Task directions
Repeat every entry below exactly as given.

Exercise material
====

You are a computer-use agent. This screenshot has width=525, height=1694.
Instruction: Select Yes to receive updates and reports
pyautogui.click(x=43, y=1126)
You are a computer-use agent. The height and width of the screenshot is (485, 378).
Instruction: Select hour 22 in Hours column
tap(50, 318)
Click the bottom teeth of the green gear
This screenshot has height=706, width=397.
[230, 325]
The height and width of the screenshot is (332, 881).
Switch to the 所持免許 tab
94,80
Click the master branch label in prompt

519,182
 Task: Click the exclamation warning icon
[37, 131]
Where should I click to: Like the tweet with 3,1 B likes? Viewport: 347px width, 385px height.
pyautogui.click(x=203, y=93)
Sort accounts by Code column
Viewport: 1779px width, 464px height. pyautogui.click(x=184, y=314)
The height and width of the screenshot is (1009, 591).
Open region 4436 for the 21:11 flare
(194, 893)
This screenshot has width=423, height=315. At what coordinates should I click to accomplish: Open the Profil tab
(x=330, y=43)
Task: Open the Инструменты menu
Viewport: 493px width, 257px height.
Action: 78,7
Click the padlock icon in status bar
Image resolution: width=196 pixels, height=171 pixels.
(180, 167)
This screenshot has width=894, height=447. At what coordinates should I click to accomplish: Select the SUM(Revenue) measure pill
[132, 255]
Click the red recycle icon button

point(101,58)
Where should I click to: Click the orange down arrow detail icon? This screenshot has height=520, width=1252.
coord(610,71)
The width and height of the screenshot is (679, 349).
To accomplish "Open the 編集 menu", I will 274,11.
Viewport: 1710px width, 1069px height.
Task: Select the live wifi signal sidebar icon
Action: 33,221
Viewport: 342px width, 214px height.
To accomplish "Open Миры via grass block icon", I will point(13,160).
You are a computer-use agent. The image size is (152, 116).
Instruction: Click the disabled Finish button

====

Answer box
You are a computer-use agent. This screenshot has width=525, height=1694.
Instruction: Select Yes to receive updates and reports
pyautogui.click(x=43, y=1126)
You are a computer-use agent. The height and width of the screenshot is (485, 378).
Instruction: Select hour 22 in Hours column
tap(50, 318)
Click the bottom teeth of the green gear
This screenshot has height=706, width=397.
[230, 325]
The height and width of the screenshot is (332, 881).
Switch to the 所持免許 tab
94,80
Click the master branch label in prompt

519,182
 Task: Click the exclamation warning icon
[37, 131]
Where should I click to: Like the tweet with 3,1 B likes? Viewport: 347px width, 385px height.
pyautogui.click(x=203, y=93)
Sort accounts by Code column
Viewport: 1779px width, 464px height. pyautogui.click(x=184, y=314)
The height and width of the screenshot is (1009, 591).
Open region 4436 for the 21:11 flare
(194, 893)
This screenshot has width=423, height=315. At what coordinates should I click to accomplish: Open the Profil tab
(x=330, y=43)
Task: Open the Инструменты menu
Viewport: 493px width, 257px height.
Action: 78,7
Click the padlock icon in status bar
Image resolution: width=196 pixels, height=171 pixels.
(180, 167)
This screenshot has width=894, height=447. At what coordinates should I click to accomplish: Select the SUM(Revenue) measure pill
[132, 255]
Click the red recycle icon button

point(101,58)
Where should I click to: Click the orange down arrow detail icon? This screenshot has height=520, width=1252.
coord(610,71)
The width and height of the screenshot is (679, 349).
To accomplish "Open the 編集 menu", I will 274,11.
Viewport: 1710px width, 1069px height.
Task: Select the live wifi signal sidebar icon
Action: 33,221
Viewport: 342px width, 214px height.
To accomplish "Open Миры via grass block icon", I will point(13,160).
You are a computer-use agent. The image size is (152, 116).
Instruction: Click the disabled Finish button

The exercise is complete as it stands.